Study finds teens don’t fully understand risks of smoking

March 17, 2025 BY
teenagers smoking risks

About 24,000 Australians die every year from smoking-related illness. Photo: ANDRES SIIMON/UNSPLASH . INSET: CBRC says the paper showed campaigns and tobacco graphic health warnings embedded awareness of smoking harms across the population. Photo: LUKA MALIC/UNSPLASH

A new research paper from the Centre for Behavioural Research in Cancer (CBRC) at Cancer Council Victoria has shown gaps in teenagers’ understanding of the harms of smoking.

Quit and Cancer Council Victoria are particularly concerned about findings in the paper, published this month in peer-reviewed journal Tobacco Control, about how adolescents who are more susceptible to smoking were less likely to understand that smoking causes a range of diseases and that smoking spreads toxic chemicals all around the body.

The study showed students have greater awareness of diseases that have been heavily publicised in Australia via campaigns or as graphic health warnings on cigarette packs.

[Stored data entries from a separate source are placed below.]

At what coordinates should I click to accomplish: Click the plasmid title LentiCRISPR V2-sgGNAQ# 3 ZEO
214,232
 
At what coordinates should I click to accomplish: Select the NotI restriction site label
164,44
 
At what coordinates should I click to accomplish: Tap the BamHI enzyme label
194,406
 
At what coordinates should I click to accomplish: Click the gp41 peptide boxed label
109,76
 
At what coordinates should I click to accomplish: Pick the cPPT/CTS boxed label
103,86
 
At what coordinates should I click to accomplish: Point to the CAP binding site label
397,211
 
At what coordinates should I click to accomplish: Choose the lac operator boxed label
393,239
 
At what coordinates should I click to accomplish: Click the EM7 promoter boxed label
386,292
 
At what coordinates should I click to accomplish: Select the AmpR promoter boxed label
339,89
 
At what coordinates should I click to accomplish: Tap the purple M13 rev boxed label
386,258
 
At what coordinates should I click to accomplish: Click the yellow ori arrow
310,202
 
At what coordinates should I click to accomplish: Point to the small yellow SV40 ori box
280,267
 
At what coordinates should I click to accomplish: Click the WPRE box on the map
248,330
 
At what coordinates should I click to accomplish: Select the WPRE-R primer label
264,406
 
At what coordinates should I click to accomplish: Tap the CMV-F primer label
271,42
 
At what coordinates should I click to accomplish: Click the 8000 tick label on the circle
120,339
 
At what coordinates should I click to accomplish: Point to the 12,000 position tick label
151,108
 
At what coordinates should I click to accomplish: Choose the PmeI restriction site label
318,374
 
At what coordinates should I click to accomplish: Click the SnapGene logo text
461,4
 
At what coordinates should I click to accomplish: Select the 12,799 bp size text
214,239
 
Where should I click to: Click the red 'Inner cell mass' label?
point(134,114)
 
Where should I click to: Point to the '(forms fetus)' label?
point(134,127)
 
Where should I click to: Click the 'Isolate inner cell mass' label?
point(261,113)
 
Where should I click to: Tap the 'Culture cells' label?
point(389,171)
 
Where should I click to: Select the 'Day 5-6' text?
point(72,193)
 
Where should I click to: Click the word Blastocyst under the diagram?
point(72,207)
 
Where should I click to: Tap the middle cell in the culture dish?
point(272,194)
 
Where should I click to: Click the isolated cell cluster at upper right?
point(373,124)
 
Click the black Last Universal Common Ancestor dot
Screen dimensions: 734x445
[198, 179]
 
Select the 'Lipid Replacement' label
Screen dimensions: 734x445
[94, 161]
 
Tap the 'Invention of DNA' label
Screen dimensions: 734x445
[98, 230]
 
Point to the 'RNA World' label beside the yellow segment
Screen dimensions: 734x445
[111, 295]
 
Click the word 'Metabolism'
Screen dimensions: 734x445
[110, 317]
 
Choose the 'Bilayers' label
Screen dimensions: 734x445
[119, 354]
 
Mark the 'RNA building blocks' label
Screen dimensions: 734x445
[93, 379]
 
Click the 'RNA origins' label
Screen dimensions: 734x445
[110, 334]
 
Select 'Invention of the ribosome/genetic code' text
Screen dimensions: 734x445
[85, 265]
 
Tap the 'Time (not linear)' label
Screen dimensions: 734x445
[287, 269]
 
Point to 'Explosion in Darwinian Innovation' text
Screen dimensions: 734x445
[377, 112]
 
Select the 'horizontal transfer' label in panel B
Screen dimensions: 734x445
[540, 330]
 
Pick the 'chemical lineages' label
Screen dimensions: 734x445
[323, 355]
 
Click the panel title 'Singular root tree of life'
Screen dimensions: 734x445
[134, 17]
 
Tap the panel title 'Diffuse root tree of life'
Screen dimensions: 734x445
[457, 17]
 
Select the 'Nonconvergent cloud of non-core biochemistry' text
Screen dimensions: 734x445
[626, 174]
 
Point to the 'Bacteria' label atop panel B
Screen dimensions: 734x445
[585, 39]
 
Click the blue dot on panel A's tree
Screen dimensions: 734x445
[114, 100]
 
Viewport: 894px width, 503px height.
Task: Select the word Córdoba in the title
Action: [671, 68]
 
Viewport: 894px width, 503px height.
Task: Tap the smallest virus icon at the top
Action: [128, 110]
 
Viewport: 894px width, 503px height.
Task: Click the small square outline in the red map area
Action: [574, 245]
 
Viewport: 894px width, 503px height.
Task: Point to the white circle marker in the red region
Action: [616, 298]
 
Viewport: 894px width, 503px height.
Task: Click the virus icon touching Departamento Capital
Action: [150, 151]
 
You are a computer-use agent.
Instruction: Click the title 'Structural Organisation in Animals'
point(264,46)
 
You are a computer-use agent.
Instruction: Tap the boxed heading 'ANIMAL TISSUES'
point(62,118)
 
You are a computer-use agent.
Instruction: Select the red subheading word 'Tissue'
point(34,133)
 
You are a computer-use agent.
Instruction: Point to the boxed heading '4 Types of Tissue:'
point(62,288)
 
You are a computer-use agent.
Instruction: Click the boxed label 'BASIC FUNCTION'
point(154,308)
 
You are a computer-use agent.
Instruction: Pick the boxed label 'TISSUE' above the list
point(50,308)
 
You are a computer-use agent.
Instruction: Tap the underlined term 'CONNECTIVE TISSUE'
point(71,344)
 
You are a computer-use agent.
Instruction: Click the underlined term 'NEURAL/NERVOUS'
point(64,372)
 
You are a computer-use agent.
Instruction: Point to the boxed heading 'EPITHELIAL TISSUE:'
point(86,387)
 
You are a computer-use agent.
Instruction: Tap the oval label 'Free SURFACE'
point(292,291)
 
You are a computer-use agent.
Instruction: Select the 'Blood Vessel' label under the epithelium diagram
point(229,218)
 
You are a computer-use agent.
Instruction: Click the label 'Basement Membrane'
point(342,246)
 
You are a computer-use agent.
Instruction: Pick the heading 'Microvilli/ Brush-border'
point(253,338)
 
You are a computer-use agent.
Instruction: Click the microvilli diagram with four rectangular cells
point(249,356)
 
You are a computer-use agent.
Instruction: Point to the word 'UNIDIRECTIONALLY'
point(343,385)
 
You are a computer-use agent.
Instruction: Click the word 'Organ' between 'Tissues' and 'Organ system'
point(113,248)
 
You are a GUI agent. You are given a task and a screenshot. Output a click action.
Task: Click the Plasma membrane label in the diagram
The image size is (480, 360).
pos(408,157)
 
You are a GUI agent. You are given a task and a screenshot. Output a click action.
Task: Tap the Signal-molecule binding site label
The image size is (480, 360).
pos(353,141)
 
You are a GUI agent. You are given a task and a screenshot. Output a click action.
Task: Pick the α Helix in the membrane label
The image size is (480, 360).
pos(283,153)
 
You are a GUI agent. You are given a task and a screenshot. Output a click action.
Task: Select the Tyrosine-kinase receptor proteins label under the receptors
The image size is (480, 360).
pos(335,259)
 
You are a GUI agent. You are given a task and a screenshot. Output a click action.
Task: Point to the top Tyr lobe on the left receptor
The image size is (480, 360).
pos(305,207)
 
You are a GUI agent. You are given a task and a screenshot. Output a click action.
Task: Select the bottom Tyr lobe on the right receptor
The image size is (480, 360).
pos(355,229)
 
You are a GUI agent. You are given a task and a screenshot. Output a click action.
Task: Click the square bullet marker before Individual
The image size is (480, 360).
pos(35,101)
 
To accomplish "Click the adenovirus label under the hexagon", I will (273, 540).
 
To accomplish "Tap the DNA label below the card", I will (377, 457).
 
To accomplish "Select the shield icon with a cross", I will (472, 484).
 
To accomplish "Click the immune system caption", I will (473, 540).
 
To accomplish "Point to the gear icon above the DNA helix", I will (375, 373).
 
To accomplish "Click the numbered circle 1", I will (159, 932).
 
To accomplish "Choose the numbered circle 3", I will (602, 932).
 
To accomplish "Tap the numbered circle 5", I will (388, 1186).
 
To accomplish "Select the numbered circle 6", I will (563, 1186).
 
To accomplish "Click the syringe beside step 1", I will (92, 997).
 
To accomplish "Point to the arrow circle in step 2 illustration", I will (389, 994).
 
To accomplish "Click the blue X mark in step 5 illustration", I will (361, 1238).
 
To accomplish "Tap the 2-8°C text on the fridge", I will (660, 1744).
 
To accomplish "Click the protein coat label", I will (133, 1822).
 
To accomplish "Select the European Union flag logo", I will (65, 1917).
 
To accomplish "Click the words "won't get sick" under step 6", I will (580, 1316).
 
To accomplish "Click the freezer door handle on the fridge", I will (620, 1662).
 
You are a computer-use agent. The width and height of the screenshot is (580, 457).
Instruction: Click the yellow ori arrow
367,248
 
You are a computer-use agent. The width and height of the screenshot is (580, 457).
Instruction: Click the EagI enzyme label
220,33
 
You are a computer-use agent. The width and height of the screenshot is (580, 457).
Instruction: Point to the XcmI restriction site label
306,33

More than four in five adolescents understood that smoking causes lung diseases (87.9 per cent) and heart attacks (80.3 per cent), but more than a third did not know that smoking causes stomach cancer (35.6 per cent) or makes your bones weak (42.4 per cent).

Professor Sarah Durkin, director of CBRC, said these findings showed campaigns and tobacco graphic health warnings embedded awareness of smoking harms across the population.

She said a new set of warnings rolled out later this year will provide further opportunities to educate young Australians.

“We know that young people who have vaped are at least three times as likely to go on to smoke, so with the recent increases in teen vaping and smoking susceptibility, it is critical that we continue to emphasise the extraordinary harmfulness and addictiveness of smoking to prevent experimentation and smoking uptake among young people.”

The paper follows a recent ANU study that found smoking harms are worse than previously understood, and that smoking even at low levels was very dangerous.

In Australia, where tobacco control efforts have driven daily smoking prevalence down to 8.8 per cent, 24,000 Australians still die every year from smoking-related illness – equivalent to 66 deaths a day.

“We must continue to inform young people about the life-threatening harms of cigarettes,” Quit director Rachael Anderson said.

“At Quit, we’re here for all Australians.”

“We work to help prevent people from starting smoking or vaping. And we’re on hand to help those who smoke or vape to quit.”

About 24,000 Australians die every year from smoking-related illness. Photo: ANDRES SIIMON/UNSPLASH

 

Incoming regulation will ban the use of menthol flavouring in tobacco in Australia.

Menthol cigarettes are often the first type of cigarettes young people try, and the study showed that almost three in four (74.1 per cent) of adolescents did not know that menthol cigarettes are more addictive than non-menthol equivalents.

“With around 20 per cent of Australian teens at risk of taking up smoking in the future, these findings really highlight the urgent need for continued efforts to prevent new generations taking up this life-threatening habit.” Professor Durkin said.

The study was based on 8,631 students aged between 12 and 17 who participated in the 2022-2023 round of the Australian Secondary Students’ Alcohol and Drug survey, the largest national survey of adolescent substance use in Australia.

The survey was led by Cancer Council Victoria’s Centre for Behavioural Research in Cancer and funded by the federal government Department of Health and Aged Care, state and territory governments and Cancer Councils in Victoria, South Australia, Queensland and Tasmania.

The self-report questionnaire is completed by students independently and anonymously on school premises.